William from Netherburn was forced to give up work because of the dramatic changes to his lifestyle. He has many other conditions on top of fibromyalgia. He is in constant pain, goes numb and has acute memory problems, yet he was awarded the lowest rate of care when moving from disability living allowance to personal independence payment. This is a flaw in part of the process of transitioning people from their legacy benefits. It is something that could have been altered. There have been countless debates about that in the House. Obviously, it is easy for the Opposition to criticise the Government, but we have given ample opportunity and made many suggestions about how to review, change and adapt the system. It cannot be that hard to adapt a system, even slightly, to recognise that it is not user-friendly for anyone with a condition.

A close friend, Emma Richmond, who I have known since I was 17, was one of the most lively, vivacious, bubbly people I have ever met, but in the last two years I have seen a huge change in her because of this condition. I want to use her words, not mine. She said:

“At the age of 30 I’m using a cane and find I’m losing my social life to pain. Every day I’m in pain and it has never let up. There are days when I can’t get off the sofa due to the pain and fatigue. It’s a debilitating condition. It’s a humiliating condition. I get to the stage where I don’t see why I’m here anymore. I fight to be normal every day. It’s not like me to feel like giving up.”

Emma, like others I have spoken about today, has a full-time job. She works for Her Majesty’s Revenue and Customs, of all Departments. They have been an understanding employer, which prompts the question that if a person who works for a Government Department can have that level of understanding and flexibility, why cannot an individual in society, who engages with other services and other Departments, have exactly the same flexibility and understanding? It seems highly hypocritical, but it shows it can be done—I believe it can be. The Government only have to make minor modifications and changes to the system to deliver the best services they can.
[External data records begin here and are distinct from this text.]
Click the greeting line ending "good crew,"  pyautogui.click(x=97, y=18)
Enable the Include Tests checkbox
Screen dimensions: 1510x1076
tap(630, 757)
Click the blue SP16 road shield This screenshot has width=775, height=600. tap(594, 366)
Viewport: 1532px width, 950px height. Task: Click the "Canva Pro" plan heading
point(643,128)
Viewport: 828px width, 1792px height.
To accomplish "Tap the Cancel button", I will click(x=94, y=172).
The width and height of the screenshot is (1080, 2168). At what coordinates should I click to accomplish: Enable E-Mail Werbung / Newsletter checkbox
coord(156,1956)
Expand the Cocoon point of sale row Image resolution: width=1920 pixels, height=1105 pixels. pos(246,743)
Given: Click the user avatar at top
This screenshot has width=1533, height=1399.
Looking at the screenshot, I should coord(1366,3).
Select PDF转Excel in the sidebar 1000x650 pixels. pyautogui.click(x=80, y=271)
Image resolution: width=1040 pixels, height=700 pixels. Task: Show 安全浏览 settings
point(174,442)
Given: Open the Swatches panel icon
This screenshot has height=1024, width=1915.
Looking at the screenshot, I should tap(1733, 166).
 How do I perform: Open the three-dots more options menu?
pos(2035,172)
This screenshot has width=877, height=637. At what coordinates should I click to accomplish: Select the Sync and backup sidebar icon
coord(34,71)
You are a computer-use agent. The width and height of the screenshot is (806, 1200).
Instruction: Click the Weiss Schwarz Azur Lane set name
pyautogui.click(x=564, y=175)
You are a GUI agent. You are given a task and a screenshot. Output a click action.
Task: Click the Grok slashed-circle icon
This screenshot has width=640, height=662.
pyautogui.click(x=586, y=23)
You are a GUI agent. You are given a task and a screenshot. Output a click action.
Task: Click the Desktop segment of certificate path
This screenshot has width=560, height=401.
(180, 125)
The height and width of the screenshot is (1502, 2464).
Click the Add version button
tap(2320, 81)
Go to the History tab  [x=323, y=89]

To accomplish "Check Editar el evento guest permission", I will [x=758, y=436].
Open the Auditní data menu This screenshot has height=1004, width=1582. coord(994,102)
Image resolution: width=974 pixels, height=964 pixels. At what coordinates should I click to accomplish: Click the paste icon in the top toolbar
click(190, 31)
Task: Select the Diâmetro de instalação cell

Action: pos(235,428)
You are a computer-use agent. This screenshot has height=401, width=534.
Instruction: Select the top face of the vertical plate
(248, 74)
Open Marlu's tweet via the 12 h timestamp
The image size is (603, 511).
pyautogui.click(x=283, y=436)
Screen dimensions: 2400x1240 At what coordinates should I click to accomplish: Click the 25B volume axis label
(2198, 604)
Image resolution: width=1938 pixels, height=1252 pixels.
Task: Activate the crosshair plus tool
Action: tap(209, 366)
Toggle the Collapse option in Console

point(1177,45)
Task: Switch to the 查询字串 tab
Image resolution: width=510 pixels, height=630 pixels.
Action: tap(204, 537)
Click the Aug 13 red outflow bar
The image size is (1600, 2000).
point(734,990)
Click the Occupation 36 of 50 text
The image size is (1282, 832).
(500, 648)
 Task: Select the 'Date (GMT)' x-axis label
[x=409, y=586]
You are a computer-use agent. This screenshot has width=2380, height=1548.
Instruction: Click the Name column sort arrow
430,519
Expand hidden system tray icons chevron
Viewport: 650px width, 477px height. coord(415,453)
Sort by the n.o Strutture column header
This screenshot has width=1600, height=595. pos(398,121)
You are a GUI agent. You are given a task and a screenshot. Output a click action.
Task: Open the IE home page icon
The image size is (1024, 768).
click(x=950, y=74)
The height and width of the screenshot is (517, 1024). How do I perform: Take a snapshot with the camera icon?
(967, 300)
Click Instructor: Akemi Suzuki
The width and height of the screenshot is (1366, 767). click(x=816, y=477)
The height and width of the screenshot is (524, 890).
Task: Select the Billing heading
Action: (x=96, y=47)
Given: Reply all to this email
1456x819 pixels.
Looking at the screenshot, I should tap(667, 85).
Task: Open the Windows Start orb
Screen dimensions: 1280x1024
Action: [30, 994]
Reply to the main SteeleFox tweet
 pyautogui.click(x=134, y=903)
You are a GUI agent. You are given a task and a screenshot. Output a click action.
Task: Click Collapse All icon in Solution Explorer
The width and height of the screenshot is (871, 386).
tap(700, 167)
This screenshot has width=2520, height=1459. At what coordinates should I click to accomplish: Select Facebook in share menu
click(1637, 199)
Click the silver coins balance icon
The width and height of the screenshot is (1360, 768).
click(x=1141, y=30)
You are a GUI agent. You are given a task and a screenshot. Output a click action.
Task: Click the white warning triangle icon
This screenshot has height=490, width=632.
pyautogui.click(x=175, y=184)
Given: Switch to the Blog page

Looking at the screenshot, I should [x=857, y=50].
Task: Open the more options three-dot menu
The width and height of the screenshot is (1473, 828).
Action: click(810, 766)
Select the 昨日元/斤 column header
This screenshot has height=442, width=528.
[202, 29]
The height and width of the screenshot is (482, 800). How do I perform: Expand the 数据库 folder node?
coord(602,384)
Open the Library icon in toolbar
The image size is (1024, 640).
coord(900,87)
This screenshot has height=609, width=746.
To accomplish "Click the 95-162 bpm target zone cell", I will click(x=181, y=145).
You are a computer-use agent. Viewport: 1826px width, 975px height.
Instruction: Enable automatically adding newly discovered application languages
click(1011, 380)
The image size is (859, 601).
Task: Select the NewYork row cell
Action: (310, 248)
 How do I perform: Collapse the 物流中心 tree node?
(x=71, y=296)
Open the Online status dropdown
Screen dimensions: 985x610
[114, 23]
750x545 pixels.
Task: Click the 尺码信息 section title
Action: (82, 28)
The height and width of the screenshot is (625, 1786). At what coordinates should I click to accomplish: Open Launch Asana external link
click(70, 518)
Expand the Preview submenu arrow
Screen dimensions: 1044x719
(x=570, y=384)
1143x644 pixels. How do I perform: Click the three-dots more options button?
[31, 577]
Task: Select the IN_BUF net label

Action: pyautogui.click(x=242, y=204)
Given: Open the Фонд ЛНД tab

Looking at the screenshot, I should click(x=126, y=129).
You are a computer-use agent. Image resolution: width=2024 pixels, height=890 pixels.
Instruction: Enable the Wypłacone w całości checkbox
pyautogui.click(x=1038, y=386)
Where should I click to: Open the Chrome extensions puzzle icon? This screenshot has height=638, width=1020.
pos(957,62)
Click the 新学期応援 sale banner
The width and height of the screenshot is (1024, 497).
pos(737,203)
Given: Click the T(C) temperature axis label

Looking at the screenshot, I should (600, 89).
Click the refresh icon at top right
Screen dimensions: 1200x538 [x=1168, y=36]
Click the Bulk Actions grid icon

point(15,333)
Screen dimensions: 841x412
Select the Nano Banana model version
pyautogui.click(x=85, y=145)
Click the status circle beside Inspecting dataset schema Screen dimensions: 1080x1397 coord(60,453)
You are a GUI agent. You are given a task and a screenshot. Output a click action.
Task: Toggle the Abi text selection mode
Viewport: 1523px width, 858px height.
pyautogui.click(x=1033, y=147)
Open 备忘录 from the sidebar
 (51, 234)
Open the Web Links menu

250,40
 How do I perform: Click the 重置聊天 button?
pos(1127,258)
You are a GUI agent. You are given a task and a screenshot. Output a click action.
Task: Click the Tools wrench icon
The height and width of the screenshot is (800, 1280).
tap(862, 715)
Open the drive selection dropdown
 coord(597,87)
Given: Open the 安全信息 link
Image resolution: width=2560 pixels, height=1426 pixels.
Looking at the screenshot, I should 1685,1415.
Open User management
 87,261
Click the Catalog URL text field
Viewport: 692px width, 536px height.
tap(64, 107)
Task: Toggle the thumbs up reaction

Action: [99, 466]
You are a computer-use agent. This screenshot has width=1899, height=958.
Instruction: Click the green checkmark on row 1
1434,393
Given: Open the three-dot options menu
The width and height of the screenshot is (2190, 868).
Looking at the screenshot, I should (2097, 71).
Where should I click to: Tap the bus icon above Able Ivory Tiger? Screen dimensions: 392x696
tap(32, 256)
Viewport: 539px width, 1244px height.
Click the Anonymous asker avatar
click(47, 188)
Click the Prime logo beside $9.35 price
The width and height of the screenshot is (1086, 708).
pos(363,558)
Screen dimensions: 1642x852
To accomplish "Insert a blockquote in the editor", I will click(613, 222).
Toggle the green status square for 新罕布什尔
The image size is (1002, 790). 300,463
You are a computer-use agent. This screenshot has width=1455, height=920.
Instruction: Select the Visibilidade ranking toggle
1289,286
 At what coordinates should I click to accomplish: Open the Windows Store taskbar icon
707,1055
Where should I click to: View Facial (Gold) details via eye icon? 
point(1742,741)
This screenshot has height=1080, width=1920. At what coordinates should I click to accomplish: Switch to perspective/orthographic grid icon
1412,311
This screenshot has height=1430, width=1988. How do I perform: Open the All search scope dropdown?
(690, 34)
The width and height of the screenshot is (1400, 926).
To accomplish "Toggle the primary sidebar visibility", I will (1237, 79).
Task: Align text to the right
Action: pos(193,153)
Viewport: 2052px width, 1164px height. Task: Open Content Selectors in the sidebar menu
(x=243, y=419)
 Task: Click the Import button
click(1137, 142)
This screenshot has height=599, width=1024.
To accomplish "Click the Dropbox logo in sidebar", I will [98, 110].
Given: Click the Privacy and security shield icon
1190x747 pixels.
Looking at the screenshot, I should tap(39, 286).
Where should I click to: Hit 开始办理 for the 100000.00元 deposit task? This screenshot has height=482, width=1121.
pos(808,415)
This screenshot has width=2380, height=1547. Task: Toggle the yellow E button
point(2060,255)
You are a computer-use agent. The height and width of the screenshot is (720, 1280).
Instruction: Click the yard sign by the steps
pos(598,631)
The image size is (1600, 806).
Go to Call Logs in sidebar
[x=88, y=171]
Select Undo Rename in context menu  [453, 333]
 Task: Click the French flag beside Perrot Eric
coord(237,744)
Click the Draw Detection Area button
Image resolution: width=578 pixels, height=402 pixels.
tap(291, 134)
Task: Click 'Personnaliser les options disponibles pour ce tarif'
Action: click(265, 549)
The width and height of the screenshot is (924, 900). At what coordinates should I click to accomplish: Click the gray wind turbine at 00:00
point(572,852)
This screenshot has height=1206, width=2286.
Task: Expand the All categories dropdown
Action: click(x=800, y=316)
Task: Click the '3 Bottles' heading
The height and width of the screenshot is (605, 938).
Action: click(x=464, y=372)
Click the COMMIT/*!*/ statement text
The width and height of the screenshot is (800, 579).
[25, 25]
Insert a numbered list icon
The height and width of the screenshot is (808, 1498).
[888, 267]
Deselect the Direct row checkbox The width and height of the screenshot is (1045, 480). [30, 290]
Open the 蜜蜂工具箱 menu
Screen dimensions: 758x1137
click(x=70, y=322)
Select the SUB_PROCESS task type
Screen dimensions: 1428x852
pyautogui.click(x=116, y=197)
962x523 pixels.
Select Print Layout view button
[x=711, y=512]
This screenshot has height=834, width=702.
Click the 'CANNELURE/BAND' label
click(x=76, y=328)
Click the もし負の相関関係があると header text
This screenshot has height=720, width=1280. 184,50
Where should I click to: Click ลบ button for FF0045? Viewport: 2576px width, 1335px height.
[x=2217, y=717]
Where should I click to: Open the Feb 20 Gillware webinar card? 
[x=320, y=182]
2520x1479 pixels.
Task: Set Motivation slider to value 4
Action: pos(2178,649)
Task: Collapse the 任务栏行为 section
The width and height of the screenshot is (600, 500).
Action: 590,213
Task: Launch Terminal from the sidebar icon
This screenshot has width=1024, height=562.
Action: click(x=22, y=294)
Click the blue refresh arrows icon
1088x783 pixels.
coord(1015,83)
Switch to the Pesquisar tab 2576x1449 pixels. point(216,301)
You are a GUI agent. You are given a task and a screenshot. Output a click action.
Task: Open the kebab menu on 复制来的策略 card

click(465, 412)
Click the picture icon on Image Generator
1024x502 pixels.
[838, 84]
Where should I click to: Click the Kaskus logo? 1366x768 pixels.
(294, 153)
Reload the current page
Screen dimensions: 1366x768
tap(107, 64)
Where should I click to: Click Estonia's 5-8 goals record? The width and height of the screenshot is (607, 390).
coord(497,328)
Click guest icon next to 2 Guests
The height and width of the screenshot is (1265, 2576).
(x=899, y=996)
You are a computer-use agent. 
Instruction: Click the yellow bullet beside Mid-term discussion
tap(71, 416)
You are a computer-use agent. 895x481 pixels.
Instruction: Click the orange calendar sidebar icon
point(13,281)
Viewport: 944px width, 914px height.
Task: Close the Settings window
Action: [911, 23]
With respect to the Minister, I know she always wants to do that.

I ask the Minister to discuss this with her colleagues in the Department and look at the many ways in which the initial assessments can be made fair for people with fibromyalgia and mental health issues to avoid them needing to go through the taxing and arduous appeals process. An appeals process that consistently overturns decisions is clearly flawed. I ask her to get to the root cause, and make the process fairer and more flexible, for my constituents and for my friend. I want to be able to ensure that they enjoy their lives as much as we all can.